While that analogy was child-like, the language Marchionne used in late-2015 amid another round of cost-cutting discussions was more akin to Binotto’s this week – albeit stronger.
He warned “Ferrari would find other ways to express its ability to race and to win”, and added: “It would be a huge shame [to quit F1], but Ferrari cannot be put in a corner on its knees and say nothing.”
In 2014, Marchionne’s predecessor Luca di Montezemolo raised the prospect of Ferrari switching to sportscar racing after being hugely critical of the V6 turbo-hybrid era, which Ferrari started poorly.
A decade earlier he threatened to set up an entirely separate rival series.
Such threats have been a tactic since Enzo Ferrari’s days in one form or another, yet Ferrari remains ever-present in F1 – which is a marketing platform for the company like no other and also supplements technological development for its road cars.
“If the current emergency really put the existence of some of our competitors in this sport in doubt and made it necessary to revise certain cornerstones, then Ferrari would be open to it” :: Mattia Binotto
While it is fair to say the usual Ferrari quit threats often go much further than Binotto’s comments, the timing and content of his remarks remain significant.
Yet again Ferrari is refusing to bend the knee easily. Its current stance is inspired by competitive, sporting and business motivations.
Ferrari has repeatedly stated the significance of the employment consequences that would come with reducing its spending to a third, maybe even less, of current levels.
“One should not forget that companies play a role in the social fabric of a nation,” said Binotto.
“They are not just there to make a profit.”
It should also be noted that Ferrari’s position is shared by Red Bull, which has also gone on a media offensive.
Red Bull team boss Christian Horner has also highlighted the employment concern, and suggested to Sky last week that the team could lose a third of the staff assigned to its F1 project.
“At Red Bull we are over 900 people to produce the cars that we do,” Horner said.
“Now, if we’re coming down in significant steps to the kind of levels that are being talked about, that could be 300-350 people that we’re talking about.
“The same with Ferrari, probably more, and probably even more at Mercedes.”
Horner’s self-confessed “extreme” solution is for smaller teams to purchase cars from bigger teams if they are truly struggling financially in the short-term.

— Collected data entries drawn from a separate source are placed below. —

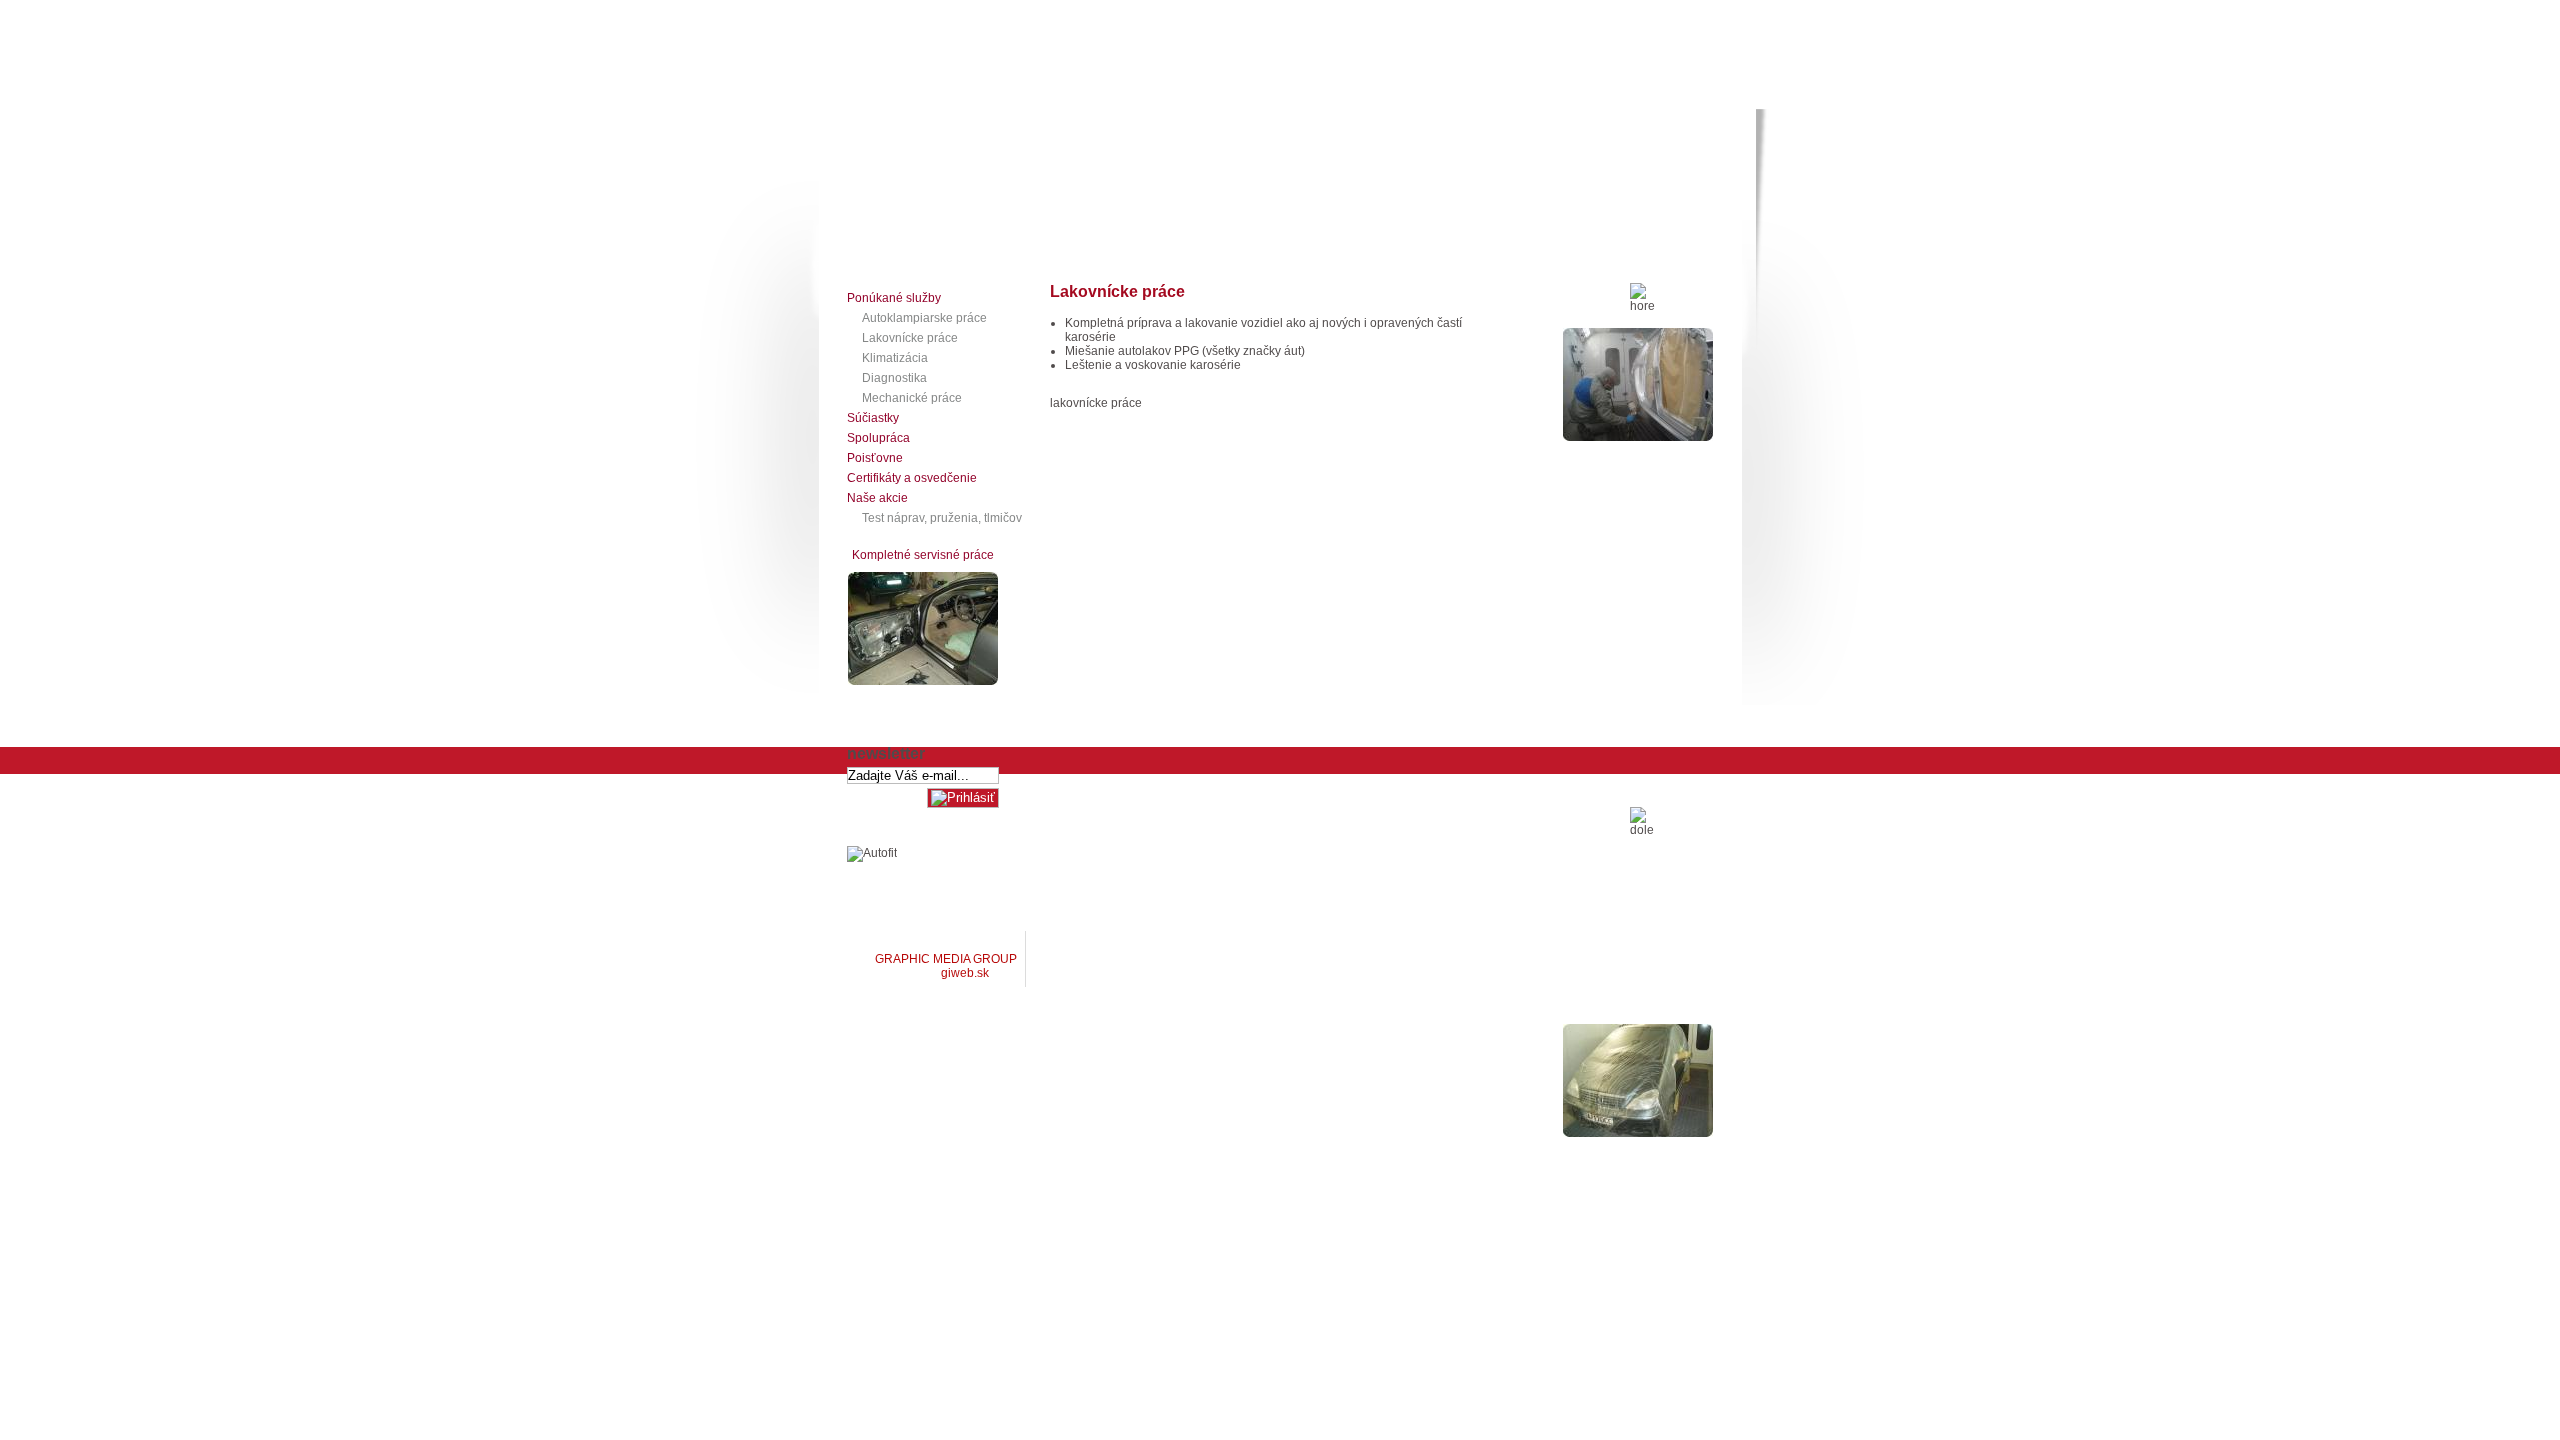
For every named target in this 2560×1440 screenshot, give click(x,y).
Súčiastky (873, 418)
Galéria (975, 247)
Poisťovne (875, 458)
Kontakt (1046, 247)
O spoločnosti (887, 247)
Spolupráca (878, 438)
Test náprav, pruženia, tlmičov (942, 518)
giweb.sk (963, 973)
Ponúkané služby (894, 298)
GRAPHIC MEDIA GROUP (946, 959)
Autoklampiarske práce (924, 318)
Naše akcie (877, 498)
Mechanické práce (912, 398)
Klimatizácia (895, 358)
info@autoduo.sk (1506, 895)
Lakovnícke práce (910, 338)
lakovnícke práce (1096, 403)
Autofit (1115, 247)
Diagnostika (894, 378)
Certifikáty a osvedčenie (912, 478)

This appears to be gaining traction and could become the Ferrari/Red Bull option of choice, given Binotto has supported that suggestion.
He compared it to MotoGP’s use of so-called satellite teams, suggesting he would prefer that to limiting spending so severely that “we run the risk of reducing the level considerably, bringing it ever closer to the lower formulae”.
“If the current emergency really put the existence of some of our competitors in this sport in doubt and made it necessary to revise certain cornerstones, then Ferrari would be open to it,” said Binotto.
“It’s not even sacrilegious, given it’s happened before in F1 and happens today in series such as MotoGP.”
How seriously F1 takes Binotto’s comments may well depends on what it views to be a compromise.
Ferrari would argue that slashing over $30m from an already-agreed budget сap would represent significant flexibility on its part, and that its problem is going any lower than that.
Its opponents would likely respond that Ferrari is just trying to split F1 neatly into manufacturers and customers, either through a two-tier budget cap that grants constructors a greater budget or by approving the return of full-on customer cars.
Ferrari says it may have to race elsewhere if F1 goes too far when it doesn’t have to, costing the championship its monopoly of Ferrari at the highest level.
McLaren fears teams will go bust if F1 does not go far enough and that change will have a good competitive consequence too.
Unless either side relents, F1 and the FIA will have to call someone’s bluff – assuming, of course, that either is actually bluffing.